Motivation: Teaching a basic intro level programming workshop

Feb 26, 2014 • Neem Serra

Summary:

When I first was introduced to programming, I had heard all of these buzzwords and I couldn’t keep track of them all.  To be honest, I still have trouble keeping track of all of them.  In social settings, I’m often in a crowd of programmers who are doing the same thing as I am, but the buzzwords make it sound like they’re doing something a million times harder.

Background:

I taught an intro to programming in Python class in association with Girl Develop It at the Strangeloop Conference in 2013.  The class was attended by a wide variety of people — nontechnical people at technical companies, programmer’s significant others, biologists who wanted a simple introduction to programming, etc.

Plan for lesson:

There were two main motivators in my class.  One was that the environment was super supportive.  People felt at ease to interrupt me and ask questions.  People leaned over and helped their neighbor.  I had assistants who could troubleshoot for people who were getting left behind.  There was someone at the class who already knew how to program and was mocking their neighbor for struggling with simple concepts—that person was asked to stop being negative or leave.

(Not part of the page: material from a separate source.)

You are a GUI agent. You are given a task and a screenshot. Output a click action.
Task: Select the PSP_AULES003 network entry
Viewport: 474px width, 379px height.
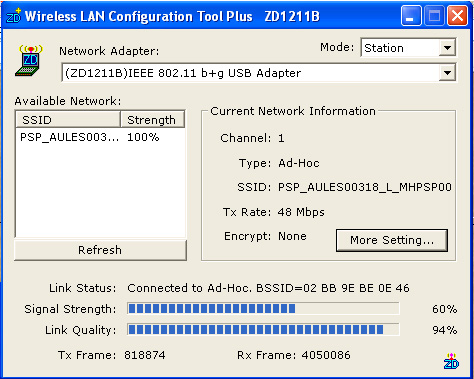pos(100,137)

The other main motivator was that each section was broken up into three parts.  The first part was introducing the topic with slides.  The second part was a hands on demo where I talked through my thought process and students saw me coding in real time.  This was particularly nice because no “magic” code could be added without me going through it’s purpose.  The third part was having students implement something from start to finish for each section.  This allowed students to have a hands on experience and really understand what they were doing (instead of potentially fooling themselves into thinking that they followed everything presented in the slides).I had been a in class like this before, and my favorite part was seeing the instructor *not* perfectly write all of the code.  He would write something, see it fail, and then trouble shoot it.  I learned the most from his way of thinking through a problem than seeing it executed perfectly on the first try.  For me, this is the best skill I can learn from an instructor because we don’t always code the right thing perfectly on the first try.